Bella dengan tidak sabar membuka kotak tersebut. Di dalam kotak besar itu ternyata terdapat kotak lagi dengan ukuran yang lebih kecil dari sebelumnya. Dia buka kotak itu, untunglah tidak ada kotak lagi di dalamnya. Dia sangat malas jika dikerjai dengan membuka banyak kotak.

Terdapat sebuah kemeja polos lengan panjang berwarna hitam. "Ini seperti kemejanya Mas Arsa." Kening wanita itu berkerut. Masih tidak mengerti mengapa Arsa mengirimi dirinya kemeja.

Dia buka lipatan kemeja itu, dia bentangkan. Sebuah surat yang asalnya dari dalam lipatan itu jatuh begitu saja. Bella buka surat itu dan dia baca baik-baik. 

[Mas Arsa, kemejamu yang tertinggal di rumahku sudah aku laundry. Tidak lupa kusemprotkan parfum yang selama ini menjadi favoritmu. Semoga wangi parfum itu bisa sedikit menuntaskan rindumu padaku, Mas. -Tertanda yang terkasih.] 

Bella meremas kertas itu. Dia kepalkan menjadi sebuah bola. Dilemparkannya secara asal ke sembarang arah. Lalu diambilnya kemeja yang dia duga milik suaminya. Tercium aroma wangi yang menguar dari sana. 

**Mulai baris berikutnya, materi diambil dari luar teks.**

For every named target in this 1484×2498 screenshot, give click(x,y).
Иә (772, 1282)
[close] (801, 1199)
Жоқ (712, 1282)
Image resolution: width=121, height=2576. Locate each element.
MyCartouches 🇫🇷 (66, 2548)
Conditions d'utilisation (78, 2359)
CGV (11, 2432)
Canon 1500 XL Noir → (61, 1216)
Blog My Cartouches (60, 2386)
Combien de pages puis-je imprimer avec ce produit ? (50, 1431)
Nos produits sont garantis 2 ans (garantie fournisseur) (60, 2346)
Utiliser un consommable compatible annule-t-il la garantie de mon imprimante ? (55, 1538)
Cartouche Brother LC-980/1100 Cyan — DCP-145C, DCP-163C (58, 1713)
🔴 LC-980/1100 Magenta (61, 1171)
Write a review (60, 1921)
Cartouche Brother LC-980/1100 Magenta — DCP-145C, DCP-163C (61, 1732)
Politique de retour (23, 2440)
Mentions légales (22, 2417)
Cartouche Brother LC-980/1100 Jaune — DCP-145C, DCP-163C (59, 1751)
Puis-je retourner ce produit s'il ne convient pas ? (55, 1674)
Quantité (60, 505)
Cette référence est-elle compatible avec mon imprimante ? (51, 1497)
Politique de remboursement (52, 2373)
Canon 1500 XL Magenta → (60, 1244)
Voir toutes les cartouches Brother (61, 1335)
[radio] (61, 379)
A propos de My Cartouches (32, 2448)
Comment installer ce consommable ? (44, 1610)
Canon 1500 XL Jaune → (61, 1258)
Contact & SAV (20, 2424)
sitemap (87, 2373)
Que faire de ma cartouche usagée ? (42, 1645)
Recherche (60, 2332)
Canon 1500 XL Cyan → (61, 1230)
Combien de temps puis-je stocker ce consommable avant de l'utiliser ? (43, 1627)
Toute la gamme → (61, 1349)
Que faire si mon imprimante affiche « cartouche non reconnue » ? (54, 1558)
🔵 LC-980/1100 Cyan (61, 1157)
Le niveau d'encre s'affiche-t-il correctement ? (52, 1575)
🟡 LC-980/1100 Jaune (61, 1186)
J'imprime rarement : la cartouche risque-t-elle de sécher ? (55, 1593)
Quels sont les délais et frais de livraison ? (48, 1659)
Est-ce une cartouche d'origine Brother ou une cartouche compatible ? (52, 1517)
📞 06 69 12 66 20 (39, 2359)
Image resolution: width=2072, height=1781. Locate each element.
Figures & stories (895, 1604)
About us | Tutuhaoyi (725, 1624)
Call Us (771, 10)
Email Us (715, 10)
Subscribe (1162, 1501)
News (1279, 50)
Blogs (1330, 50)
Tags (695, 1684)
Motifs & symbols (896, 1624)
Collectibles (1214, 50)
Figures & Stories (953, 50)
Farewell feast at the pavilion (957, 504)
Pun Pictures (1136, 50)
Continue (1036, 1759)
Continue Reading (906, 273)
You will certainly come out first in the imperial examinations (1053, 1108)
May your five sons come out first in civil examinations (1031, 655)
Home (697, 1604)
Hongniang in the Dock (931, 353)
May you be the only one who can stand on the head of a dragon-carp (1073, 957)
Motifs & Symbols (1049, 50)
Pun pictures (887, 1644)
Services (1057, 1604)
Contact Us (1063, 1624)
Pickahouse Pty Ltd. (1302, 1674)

"Arghhh... Mas Arsa! Kamu pasti selingkuh kan, Mas?" Bella menangis. Tubuhnya luruh di atas lantai. Dia banting kemeja beserta kotaknya itu.

Benda-benda di sekitarnya juga tidak luput dari pandangannya. Dia lempar benda-benda itu sebagai bentuk pelampiasan amarahnya. 

"Kita baru beberapa hari di negara ini, tapi kamu sudah punya selingkuhan saja, Mas. Ah, jangan-jangan memang niatmu kembali ke negara ini agar bisa dekat dengan selingkuhmu." 

Praduga-praduga itu muncul begitu saja dalam pikirannya. Membuat segala sesuatunya menjadi lebih kacau. 

Arsa pulang lebih awal. Pria itu ingin mengajak istrinya makan siang di luar. Namun siapa sangka, saat pintu terbuka pemandangan tidak sedap tampak di depan mata. Barang-barang berserakan di lantai. Ada kepingan vas bunga juga di sana. 

Netra pria itu menyelisik sekitarnya. Oh, astaga... Apa benar wanita yang duduk di pojok ruangan itu istrinya? Ya iyalah, memang siapa lagi. Kamu kira kuntilanak wkwk... 

"Bella, Sayang..." Arsa memelankan langkahnya, tapi semakin lama semakin dekat dengan istrinya. Lututnya ditekuk, duduk bersebelahan dengan Bella. 

Dia usap puncak kepala Bella. Rambutnya yang panjang menutupi seluruh wajahnya yang ditekuk di atas lutut. Kedua tangannya memegangi lutut dengan erat. Oh, astaga... Dia menangis. 

"Sayang, kamu menangis?" tanya Arsa dengan nada yang lembut. 

Bella tetap bergeming. Nampaknya dia enggan berbicara dengan suaminya ini. Siapa juga yang ingin berbicara dengan orang yang dia anggap sudah menghianatinya? Pasti malas bukan? Kalau kecewa jangan ditanya lagi. Itu sudah pasti. 

Arsa terus mengusap puncak kepala Bella dengan kasih sayang. Siapa tahu dengan usapannya ini bisa meredamkan tangisan istrinya. "Sayang, sudah ya menangisnya. Kalau ada masalah kita bicarakan baik-baik," ucapnya masih berbicara dengan lembut. Berharap setelah ini tangisan Bella mereda. 

Satu jam berlalu. Arsa bingung harus melakukan apa. Tangannya lama-lama bisa pegal jika mengusap-usap kepala istrinya terus menerus. Arsa terus berusaha membujuk Bella agar wanita itu mau berbicara dengannya. 

"Ayo dong, Sayang. Katakan padaku, kamu kenapa?"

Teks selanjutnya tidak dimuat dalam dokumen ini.